Abstract

Abstract Funding Acknowledgements Type of funding sources: None. Aims To investigate whether mild elevation of N-terminal natriuretic peptide (NT-proBNP) in asymptomatic elderly individuals is associated with alterations in structural/ functional cardiac abnormalities and assess its prognostic significance. Methods and results 201 individuals, 75 years of age, where randomly selected from a population-cohort study in Stockholm (STROKESTOP). Patients with permanent atrial fibrillation (AF), more than mild valvular disease or the heart failure (HF) diagnosis were excluded. NT-proBNP measurements, echocardiography, demographics and cardiovascular risk factors were accessed in all subjects. Thumb ECG was performed in all participants. Information regarding cardiovascular morbidity, HF and AF was obtained from the electronic medical record 5 years after inclusion [ median 5,01 years (interquartile range 4,8 – 5,5 years)]. The cohort was divided into three groups [group I: n=94, NT-proBNP 125–900 ng/L, no AF; group II: n= 77, NT-proBNP 125–900 ng/L, paroxysmal AF and group III: n=30; NT-proBNP < 125 ng/L, no AF. No association between NT-proBNP and echocardiographic or demographic variables was found in groups I and III. In group II, a weak correlation was found between NT-pro-BNP and body mass index (r=0.24, p = 0.038), left atrial volumes (r=0.28, p = 0.047) and E/é septal (r=0.30, p = 0.018).
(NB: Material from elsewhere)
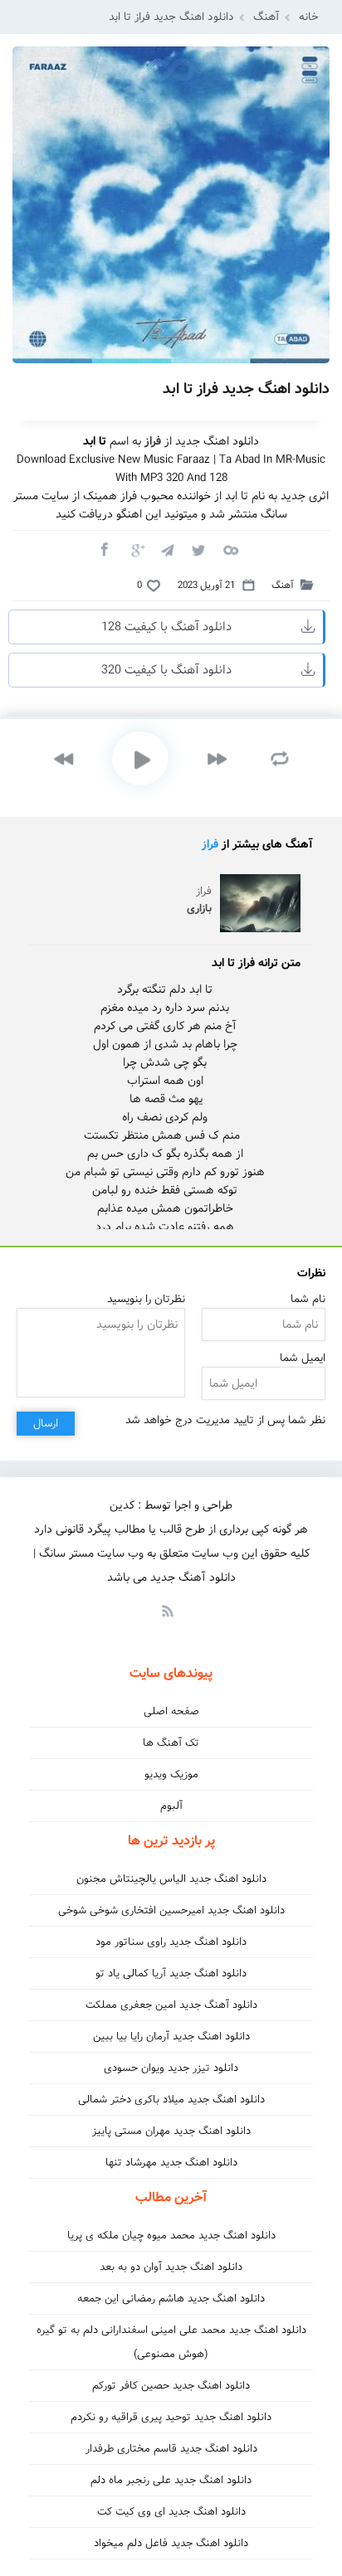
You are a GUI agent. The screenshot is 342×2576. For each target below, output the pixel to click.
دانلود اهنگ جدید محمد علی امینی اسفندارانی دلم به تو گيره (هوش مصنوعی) (171, 2342)
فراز (210, 844)
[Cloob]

There was no association between individual risk factors and NT-proBNP levels in any group. Cox-regression analysis did not reveal any prognostic value of NT-proBNP for HF or AF development (p> 0.05). Conclusion Mild increase in NT-proBNP levels is not associated with morphologic, functional or prognostic information in octogenarians without HF diagnosis.